### Description of the task
Leave the images behind and copy every record exactly.

Extracted entries Block Start

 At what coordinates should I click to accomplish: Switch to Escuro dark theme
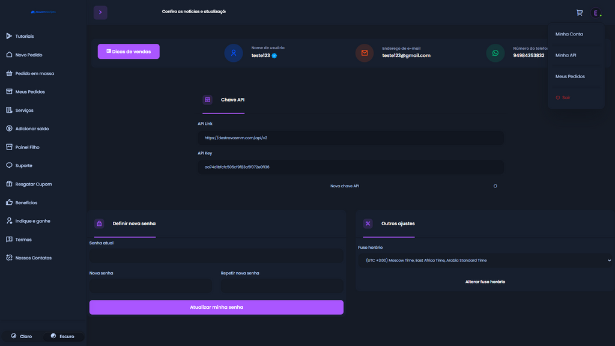point(63,336)
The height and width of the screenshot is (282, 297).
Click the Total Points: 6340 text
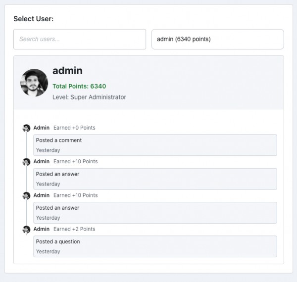pos(79,86)
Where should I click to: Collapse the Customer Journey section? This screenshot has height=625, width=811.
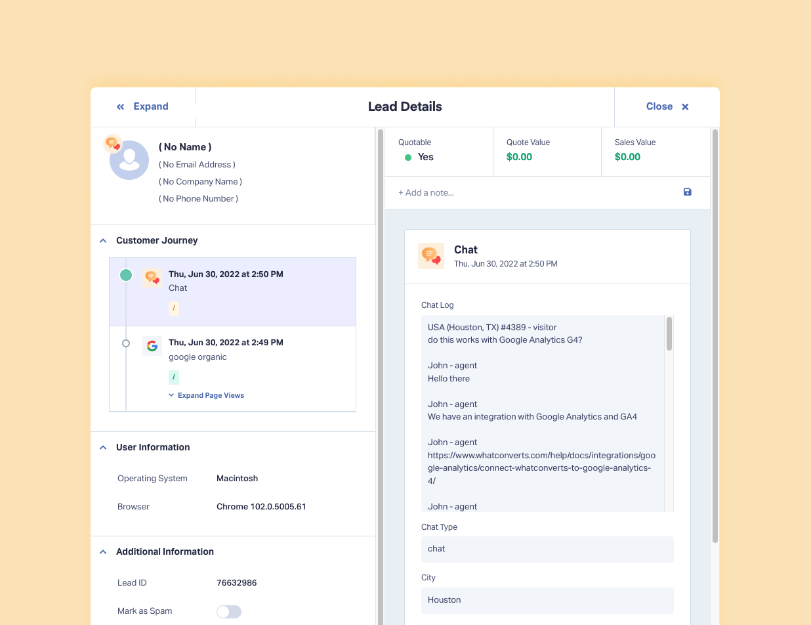coord(103,241)
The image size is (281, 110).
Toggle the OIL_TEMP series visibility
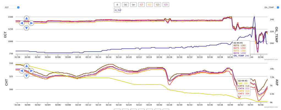point(118,10)
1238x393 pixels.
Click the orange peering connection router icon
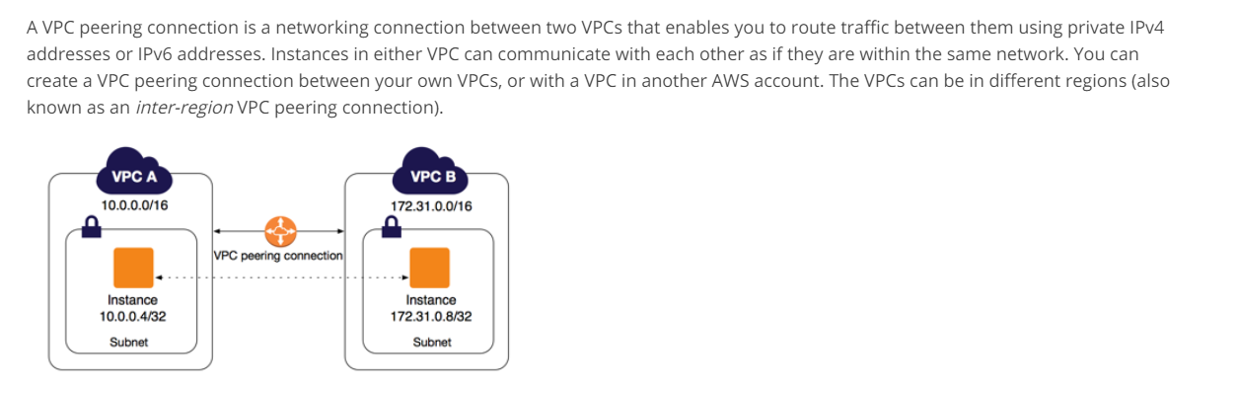point(280,232)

Extracted entries Block End

### Answer area
 At what coordinates should I click to accomplish: Switch to Escuro dark theme
point(63,336)
The height and width of the screenshot is (282, 297).
Click the Total Points: 6340 text
pos(79,86)
Where should I click to: Collapse the Customer Journey section? This screenshot has height=625, width=811.
coord(103,241)
The image size is (281, 110).
Toggle the OIL_TEMP series visibility
point(118,10)
1238x393 pixels.
Click the orange peering connection router icon
point(280,232)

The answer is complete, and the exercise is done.